**Instructions to follow**: Reproduce verbatim the stretch of the records from the line containing "The image size is (2126, 1099)." through the end of the records, leaving out the pictures.

**Dataset records**:

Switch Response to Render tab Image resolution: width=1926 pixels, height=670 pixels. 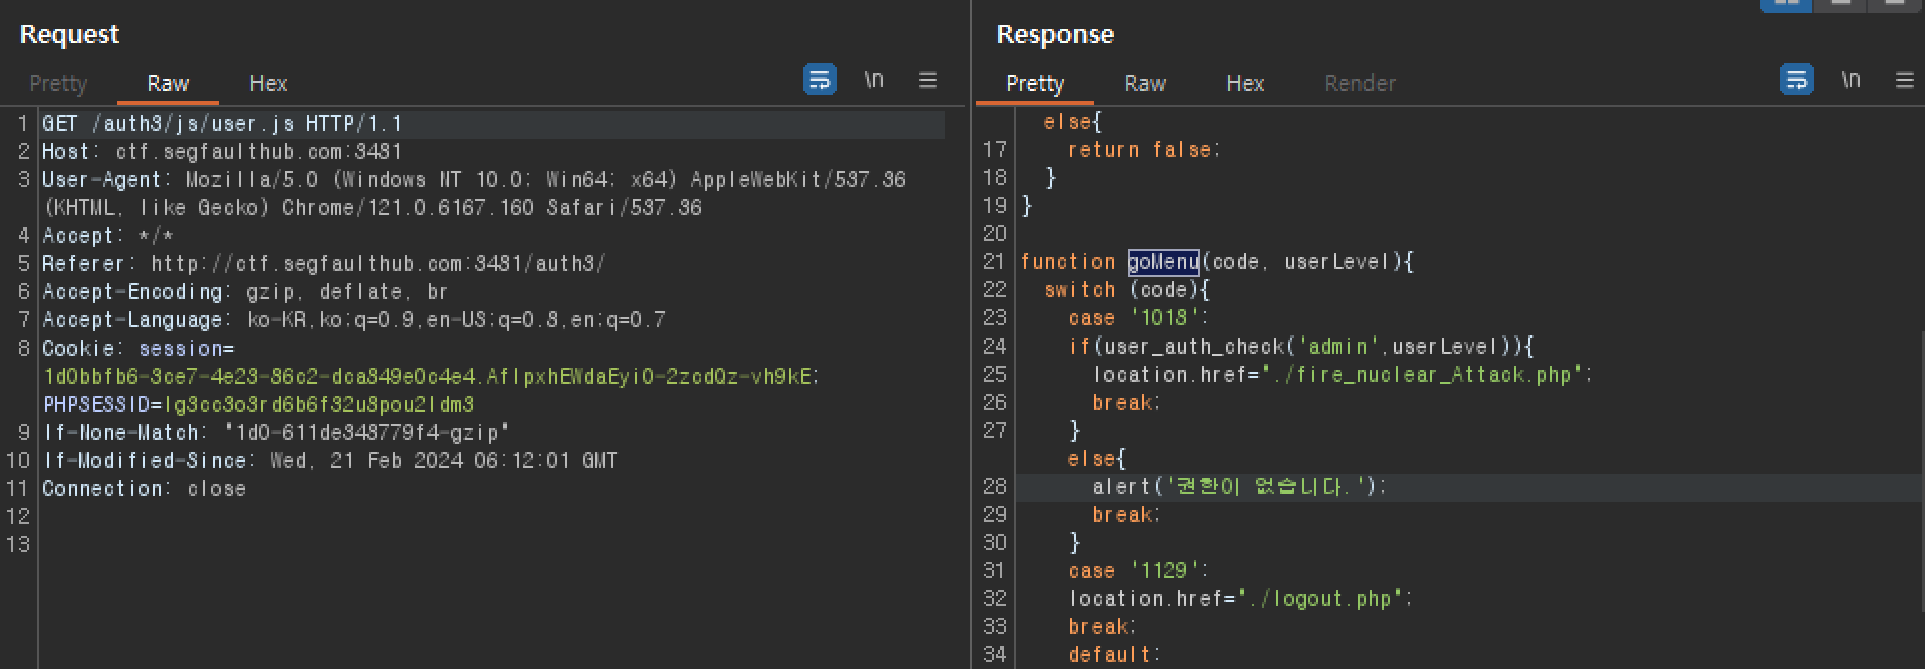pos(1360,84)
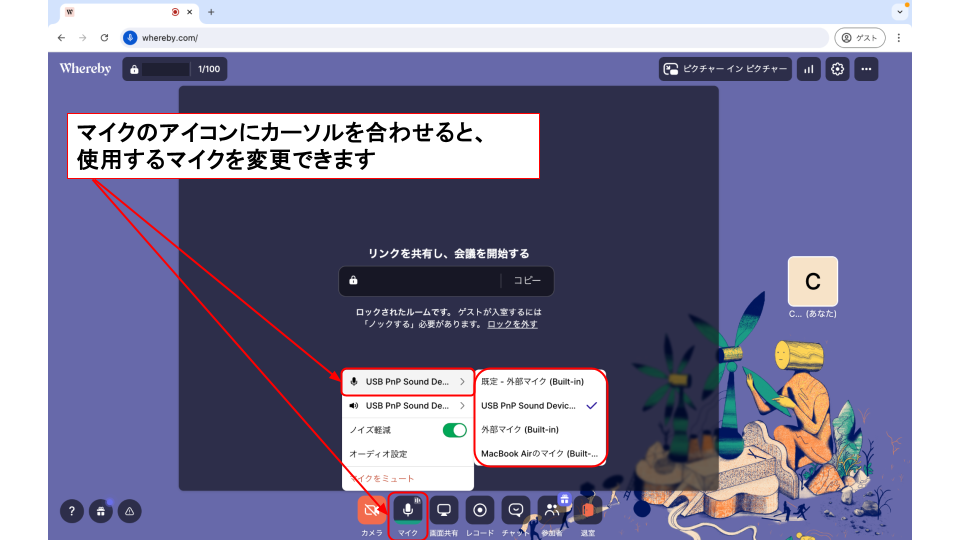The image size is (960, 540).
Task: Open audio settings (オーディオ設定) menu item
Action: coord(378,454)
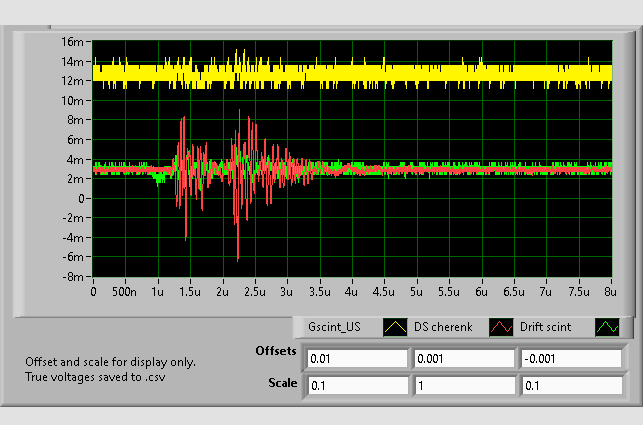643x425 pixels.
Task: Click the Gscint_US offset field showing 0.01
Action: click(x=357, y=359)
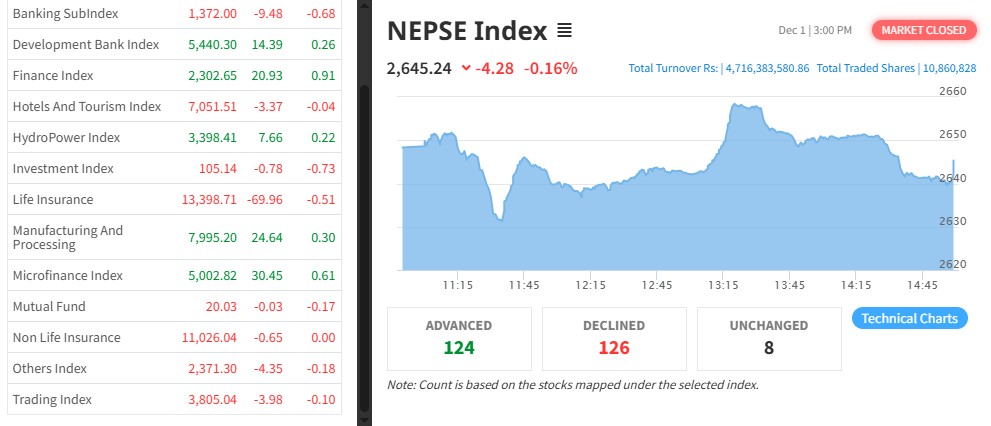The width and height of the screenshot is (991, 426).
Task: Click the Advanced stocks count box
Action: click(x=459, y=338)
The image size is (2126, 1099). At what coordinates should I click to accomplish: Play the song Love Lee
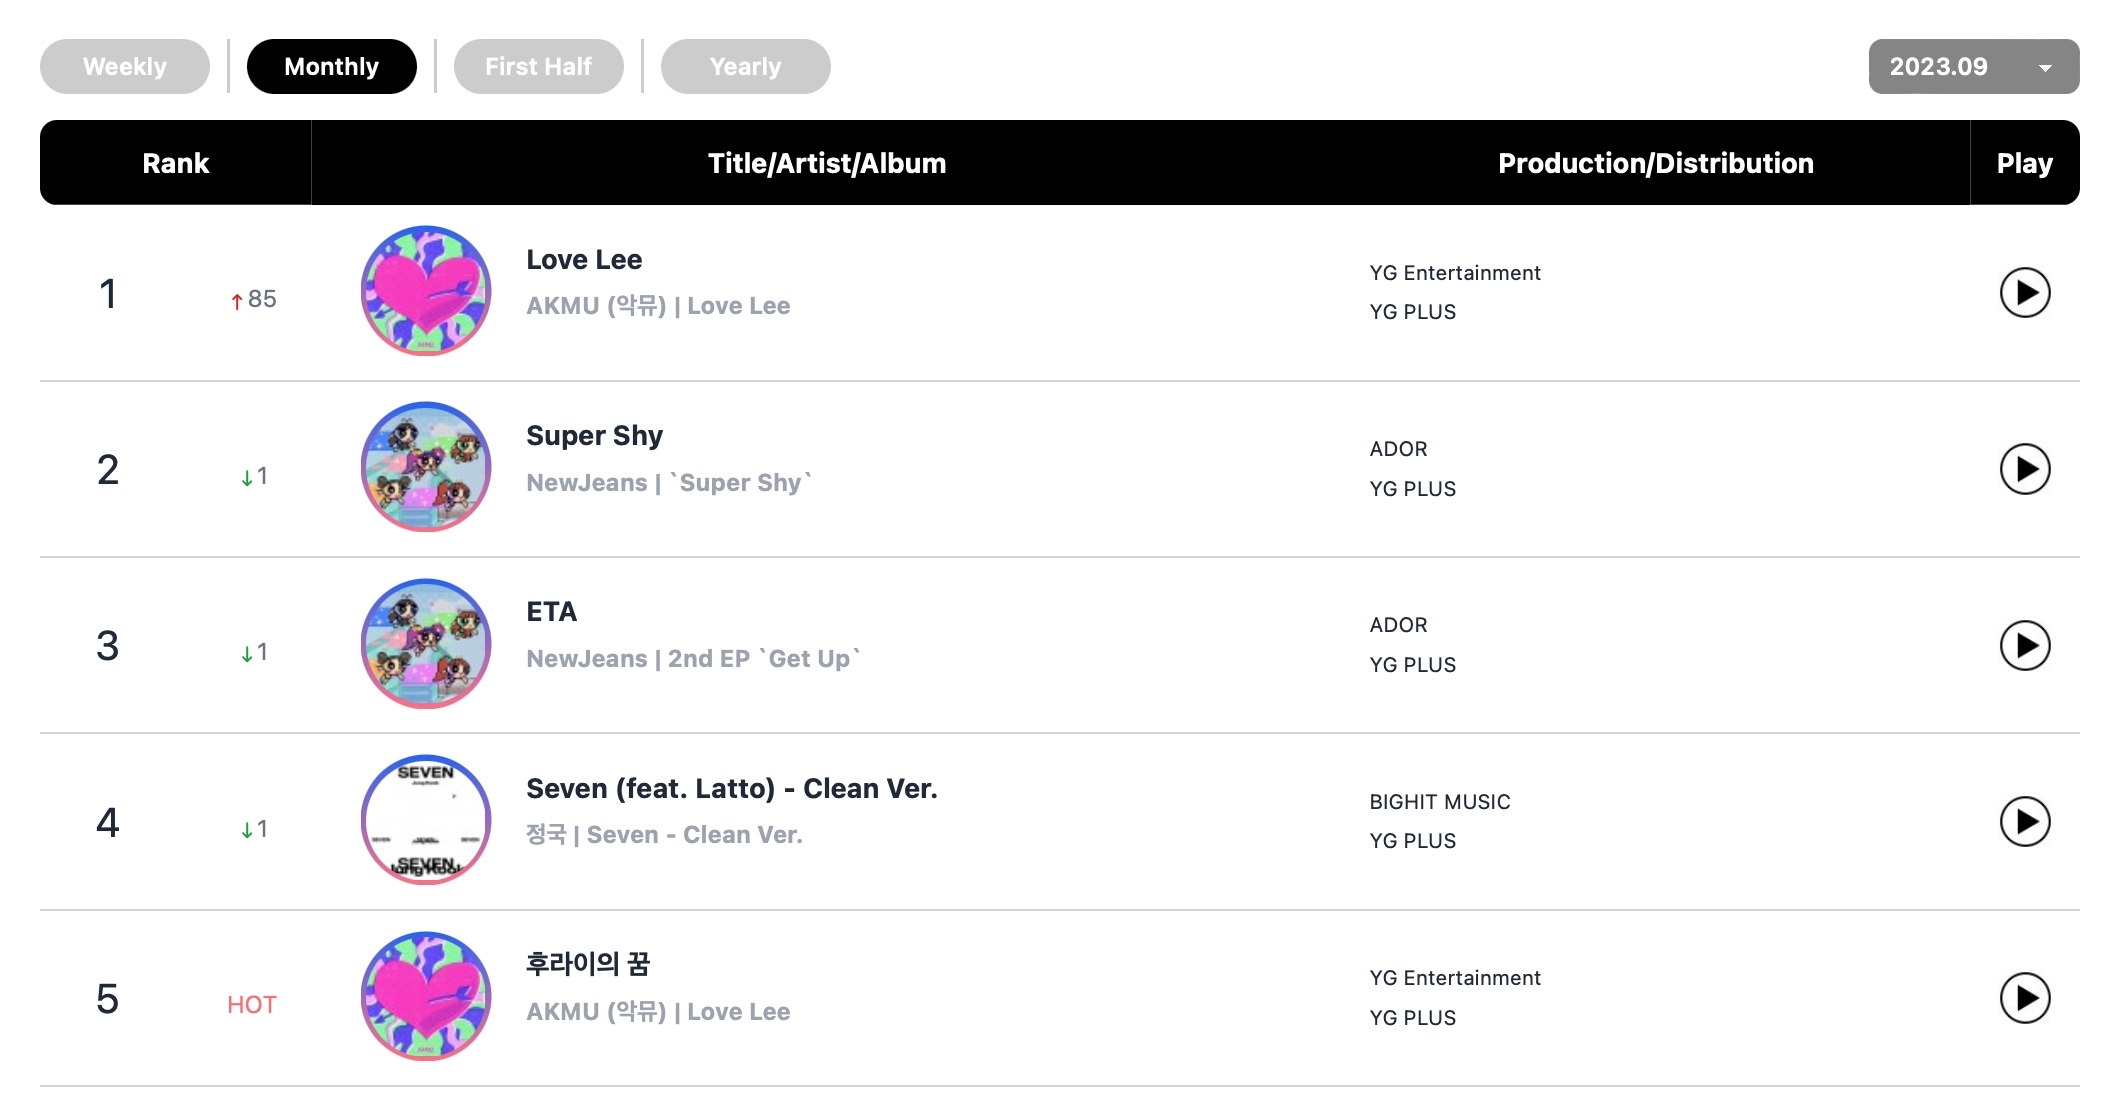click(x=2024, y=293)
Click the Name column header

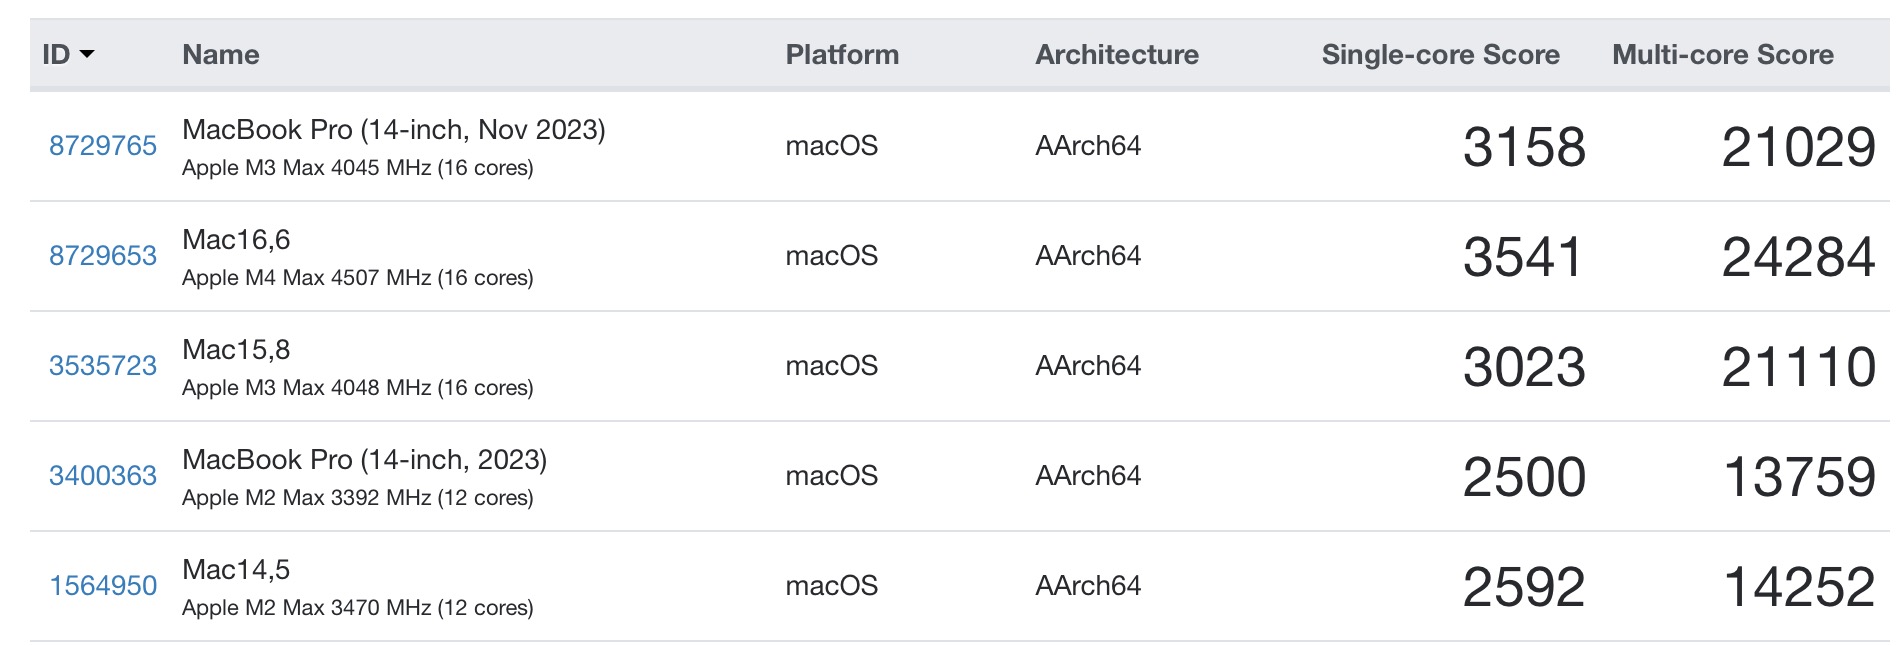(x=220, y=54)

**Worked answer**:
The image size is (2126, 1099). At what coordinates should I click to accomplish: Play the song Love Lee
click(x=2024, y=293)
Click the Name column header

(x=220, y=54)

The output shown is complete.